This morning, my husband lingered for a bit before leaving for a late morning meeting. It was so nice to be together in the quiet after the kids went to school. Coffee cups and small talk and peace. Then we began to go about our days, and from the bedroom, I heard the door shut. A long silence followed and I thought he left without kissing me goodbye. He was gone long enough for me to think for quite a while about how much our little rituals mean to me. They are the little things that hold me in tight, so much more so than the grand gestures and costly vacations.
The times we make certain we bring the camera are not the ones that mean the most to me. They are the goings in and out, the openings and closings of the day, and the time we spend together in the holy moments such as church and before-dinner prayers.
I wanted to share our few little rituals, and I wanted to know what yours are. In the sharing, we can help one another weave a few more of those threads that hold up all the others. In our marriage, I think the earliest ritual we started - back when dating - was the habit of holding hands during prayer. Whenever we are sitting together in church and it comes time to pray, with eyes closed, we instinctively reach for the other's hand. There have been hard seasons, no doubt, when that hand holding was so difficult. But it never stopped. Thankfully, there has always been at least one of us willing to reach out and take the other.
My husband and I also kiss and hug every night before bed, and every greeting after being apart for the day, such as his coming home from work. Again, during tough times, we can hardly look each other in the eye. But most of the time, one of us is willing to press through hurt and pull together what is trying to pull us apart.
For our children, there is the kissing, hugging and prayers at bed time. My husband has the ritual of singing and playing guitar for them, and they love it so much. Hearing their little voices trying desperately to sing "Father, I Adore You" in a three-part round is so precious. They want to do it so badly on their own! They are getting it, slowly but surely. And not just the song, but the safety of being pulled into our family, the little rituals helping heal the broken places among us.
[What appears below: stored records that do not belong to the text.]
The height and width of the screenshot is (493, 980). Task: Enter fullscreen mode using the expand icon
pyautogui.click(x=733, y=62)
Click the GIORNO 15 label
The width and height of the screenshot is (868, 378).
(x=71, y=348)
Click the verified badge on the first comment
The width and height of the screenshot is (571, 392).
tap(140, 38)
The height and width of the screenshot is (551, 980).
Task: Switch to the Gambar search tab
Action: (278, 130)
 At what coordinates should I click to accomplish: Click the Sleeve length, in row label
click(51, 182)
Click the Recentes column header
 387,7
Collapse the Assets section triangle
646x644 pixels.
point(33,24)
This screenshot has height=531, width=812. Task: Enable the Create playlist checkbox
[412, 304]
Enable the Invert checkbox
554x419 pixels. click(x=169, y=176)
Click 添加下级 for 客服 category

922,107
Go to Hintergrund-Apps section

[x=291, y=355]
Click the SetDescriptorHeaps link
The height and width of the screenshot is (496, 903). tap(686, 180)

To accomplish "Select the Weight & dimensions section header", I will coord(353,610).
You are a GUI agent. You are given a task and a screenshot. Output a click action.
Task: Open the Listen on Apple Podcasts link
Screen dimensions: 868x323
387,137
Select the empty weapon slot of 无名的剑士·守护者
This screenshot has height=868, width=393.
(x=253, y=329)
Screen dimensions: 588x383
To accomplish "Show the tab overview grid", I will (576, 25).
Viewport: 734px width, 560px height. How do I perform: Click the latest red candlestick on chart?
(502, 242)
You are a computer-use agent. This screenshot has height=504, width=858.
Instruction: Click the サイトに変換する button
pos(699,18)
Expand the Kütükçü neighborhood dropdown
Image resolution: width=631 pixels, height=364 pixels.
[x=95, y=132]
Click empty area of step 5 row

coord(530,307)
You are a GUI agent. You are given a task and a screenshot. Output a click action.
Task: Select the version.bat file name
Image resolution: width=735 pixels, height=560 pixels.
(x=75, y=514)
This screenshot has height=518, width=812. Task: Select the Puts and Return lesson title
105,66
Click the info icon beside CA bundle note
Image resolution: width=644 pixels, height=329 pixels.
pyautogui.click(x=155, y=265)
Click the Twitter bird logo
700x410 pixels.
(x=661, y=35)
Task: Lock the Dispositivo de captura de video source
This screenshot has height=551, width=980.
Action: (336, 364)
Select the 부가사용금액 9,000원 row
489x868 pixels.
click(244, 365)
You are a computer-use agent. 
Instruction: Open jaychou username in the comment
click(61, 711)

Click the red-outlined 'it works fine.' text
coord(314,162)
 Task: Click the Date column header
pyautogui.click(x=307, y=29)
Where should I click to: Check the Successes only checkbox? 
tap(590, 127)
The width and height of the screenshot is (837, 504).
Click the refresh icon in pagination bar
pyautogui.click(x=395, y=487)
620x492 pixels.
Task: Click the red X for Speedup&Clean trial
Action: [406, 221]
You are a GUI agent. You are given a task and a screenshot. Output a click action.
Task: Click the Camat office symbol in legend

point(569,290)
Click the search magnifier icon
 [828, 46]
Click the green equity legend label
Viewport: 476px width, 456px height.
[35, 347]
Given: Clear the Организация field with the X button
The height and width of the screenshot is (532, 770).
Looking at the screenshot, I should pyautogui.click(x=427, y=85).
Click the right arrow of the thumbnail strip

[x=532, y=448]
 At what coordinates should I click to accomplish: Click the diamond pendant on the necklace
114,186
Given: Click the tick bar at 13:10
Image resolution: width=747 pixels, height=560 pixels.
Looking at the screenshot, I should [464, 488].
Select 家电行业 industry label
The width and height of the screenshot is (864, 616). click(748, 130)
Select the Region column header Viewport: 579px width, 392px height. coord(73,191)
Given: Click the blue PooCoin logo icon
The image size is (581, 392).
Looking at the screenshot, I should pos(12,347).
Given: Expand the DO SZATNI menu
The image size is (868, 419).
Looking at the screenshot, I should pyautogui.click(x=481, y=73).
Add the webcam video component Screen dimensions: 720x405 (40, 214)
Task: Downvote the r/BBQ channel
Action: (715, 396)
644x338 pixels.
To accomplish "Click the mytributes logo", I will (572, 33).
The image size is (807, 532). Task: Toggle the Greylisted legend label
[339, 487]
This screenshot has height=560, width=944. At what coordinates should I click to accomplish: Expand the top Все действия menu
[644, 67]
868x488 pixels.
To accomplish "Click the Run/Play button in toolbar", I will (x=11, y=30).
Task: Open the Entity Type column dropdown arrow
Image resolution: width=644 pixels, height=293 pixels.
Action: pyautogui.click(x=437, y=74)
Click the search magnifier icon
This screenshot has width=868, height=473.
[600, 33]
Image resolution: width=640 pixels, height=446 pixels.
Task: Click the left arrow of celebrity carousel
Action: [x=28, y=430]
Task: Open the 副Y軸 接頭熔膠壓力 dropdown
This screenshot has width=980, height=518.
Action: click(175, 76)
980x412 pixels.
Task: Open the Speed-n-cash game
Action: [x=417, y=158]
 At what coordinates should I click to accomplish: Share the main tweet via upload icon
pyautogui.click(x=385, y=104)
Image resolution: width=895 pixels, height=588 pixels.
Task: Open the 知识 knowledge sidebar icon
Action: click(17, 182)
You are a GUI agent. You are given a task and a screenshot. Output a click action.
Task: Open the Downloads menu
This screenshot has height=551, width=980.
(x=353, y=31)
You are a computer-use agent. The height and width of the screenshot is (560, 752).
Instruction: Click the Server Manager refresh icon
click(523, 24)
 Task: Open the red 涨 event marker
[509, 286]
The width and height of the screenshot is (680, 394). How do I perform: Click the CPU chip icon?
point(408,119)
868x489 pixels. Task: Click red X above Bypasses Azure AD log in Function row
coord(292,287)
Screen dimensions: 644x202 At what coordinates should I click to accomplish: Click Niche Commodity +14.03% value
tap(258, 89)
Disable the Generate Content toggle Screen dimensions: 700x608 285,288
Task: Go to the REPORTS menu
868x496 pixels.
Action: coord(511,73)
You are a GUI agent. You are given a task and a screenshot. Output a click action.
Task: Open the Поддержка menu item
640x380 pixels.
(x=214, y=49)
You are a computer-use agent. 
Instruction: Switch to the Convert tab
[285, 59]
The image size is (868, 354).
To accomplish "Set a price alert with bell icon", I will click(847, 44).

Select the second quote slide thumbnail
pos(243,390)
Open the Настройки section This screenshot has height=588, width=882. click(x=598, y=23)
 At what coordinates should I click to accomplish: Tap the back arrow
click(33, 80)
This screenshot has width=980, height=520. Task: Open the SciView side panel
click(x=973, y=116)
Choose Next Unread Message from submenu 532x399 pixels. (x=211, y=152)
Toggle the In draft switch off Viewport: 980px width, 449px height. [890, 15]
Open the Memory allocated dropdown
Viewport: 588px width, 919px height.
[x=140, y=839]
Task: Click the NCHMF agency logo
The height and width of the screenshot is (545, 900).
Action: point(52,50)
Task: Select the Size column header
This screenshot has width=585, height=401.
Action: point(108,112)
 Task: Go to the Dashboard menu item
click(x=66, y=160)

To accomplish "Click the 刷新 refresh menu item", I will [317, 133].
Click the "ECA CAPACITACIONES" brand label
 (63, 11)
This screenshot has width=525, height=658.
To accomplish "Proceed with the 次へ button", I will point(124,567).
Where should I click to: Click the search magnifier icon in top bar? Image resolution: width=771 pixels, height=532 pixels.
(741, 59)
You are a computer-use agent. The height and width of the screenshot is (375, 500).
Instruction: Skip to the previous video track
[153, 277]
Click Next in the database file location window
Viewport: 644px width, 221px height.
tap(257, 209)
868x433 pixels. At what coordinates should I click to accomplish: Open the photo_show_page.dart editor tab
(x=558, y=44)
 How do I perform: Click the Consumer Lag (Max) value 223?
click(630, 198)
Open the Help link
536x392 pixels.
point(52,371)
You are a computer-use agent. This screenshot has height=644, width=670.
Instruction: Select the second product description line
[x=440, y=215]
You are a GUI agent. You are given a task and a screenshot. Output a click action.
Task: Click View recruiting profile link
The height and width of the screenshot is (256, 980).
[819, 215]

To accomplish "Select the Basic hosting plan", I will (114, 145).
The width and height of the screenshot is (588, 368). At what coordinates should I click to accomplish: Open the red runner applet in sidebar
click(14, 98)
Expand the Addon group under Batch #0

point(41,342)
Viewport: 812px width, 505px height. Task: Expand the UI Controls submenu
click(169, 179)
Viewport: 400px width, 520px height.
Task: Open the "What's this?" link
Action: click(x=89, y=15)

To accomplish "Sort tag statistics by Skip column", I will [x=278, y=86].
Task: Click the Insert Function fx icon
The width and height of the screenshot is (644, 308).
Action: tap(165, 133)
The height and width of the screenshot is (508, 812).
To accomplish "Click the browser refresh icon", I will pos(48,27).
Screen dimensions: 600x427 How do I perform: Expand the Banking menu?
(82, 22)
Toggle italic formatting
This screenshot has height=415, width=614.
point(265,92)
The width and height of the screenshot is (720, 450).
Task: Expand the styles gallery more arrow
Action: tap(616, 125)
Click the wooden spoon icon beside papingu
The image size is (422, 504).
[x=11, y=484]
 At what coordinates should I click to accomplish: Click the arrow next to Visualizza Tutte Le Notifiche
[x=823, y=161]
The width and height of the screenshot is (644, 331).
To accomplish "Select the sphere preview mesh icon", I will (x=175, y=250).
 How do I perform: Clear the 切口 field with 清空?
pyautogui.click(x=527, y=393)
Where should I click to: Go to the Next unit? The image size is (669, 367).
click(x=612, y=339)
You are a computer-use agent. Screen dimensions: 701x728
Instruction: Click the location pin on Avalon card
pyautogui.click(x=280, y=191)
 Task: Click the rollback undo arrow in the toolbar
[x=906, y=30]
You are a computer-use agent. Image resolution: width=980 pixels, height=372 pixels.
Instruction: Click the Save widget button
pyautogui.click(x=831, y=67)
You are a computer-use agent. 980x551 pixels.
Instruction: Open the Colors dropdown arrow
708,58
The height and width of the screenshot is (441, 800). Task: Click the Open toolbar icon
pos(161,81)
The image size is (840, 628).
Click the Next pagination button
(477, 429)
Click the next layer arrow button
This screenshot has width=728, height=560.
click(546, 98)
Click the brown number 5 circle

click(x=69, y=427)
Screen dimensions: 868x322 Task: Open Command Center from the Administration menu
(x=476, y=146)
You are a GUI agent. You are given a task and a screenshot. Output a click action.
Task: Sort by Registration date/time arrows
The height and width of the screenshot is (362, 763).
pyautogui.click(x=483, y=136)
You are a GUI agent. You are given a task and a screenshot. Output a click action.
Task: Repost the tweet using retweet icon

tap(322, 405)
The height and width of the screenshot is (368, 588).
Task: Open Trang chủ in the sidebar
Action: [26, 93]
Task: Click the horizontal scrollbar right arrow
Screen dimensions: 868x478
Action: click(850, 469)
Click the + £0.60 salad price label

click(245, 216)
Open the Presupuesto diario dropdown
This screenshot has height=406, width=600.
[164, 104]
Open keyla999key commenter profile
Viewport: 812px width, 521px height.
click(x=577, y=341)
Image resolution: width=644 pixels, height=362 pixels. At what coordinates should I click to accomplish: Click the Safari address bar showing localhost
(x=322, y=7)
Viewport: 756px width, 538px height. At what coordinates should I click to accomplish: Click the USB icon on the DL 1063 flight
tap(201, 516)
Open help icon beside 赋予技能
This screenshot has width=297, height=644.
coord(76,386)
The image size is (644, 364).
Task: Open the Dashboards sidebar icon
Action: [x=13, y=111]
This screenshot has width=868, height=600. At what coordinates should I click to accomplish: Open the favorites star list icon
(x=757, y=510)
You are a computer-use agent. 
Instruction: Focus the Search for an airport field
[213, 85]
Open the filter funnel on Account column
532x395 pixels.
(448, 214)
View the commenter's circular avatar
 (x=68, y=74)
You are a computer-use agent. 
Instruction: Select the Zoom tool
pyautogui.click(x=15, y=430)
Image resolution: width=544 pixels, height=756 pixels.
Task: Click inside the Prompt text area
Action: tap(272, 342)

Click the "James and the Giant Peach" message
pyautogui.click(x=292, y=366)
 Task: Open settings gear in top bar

This morning, turns out my husband had not left. He was fiddling in the garage, that place that exists outside of the dimension of time, and eventually came back in. I heard the door open and shut again, and his heavy footsteps come back into the bedroom. "I thought you left without saying goodbye," I said imploringly. "You did not!" He grinned back, incredulous. It seemed a silly thing to him, that I thought I was forgotten. Impossible, really. And then I was drawn in just a bit more.
So what are your little rituals in your family relationships, the repeated things you find holy in your simple everyday? This weekend, let's be conscious of them. Let's try to draw one another in tighter, safer, and resist the temptation to pull away. We need each other, and there are rich blessings to be found in connectedness.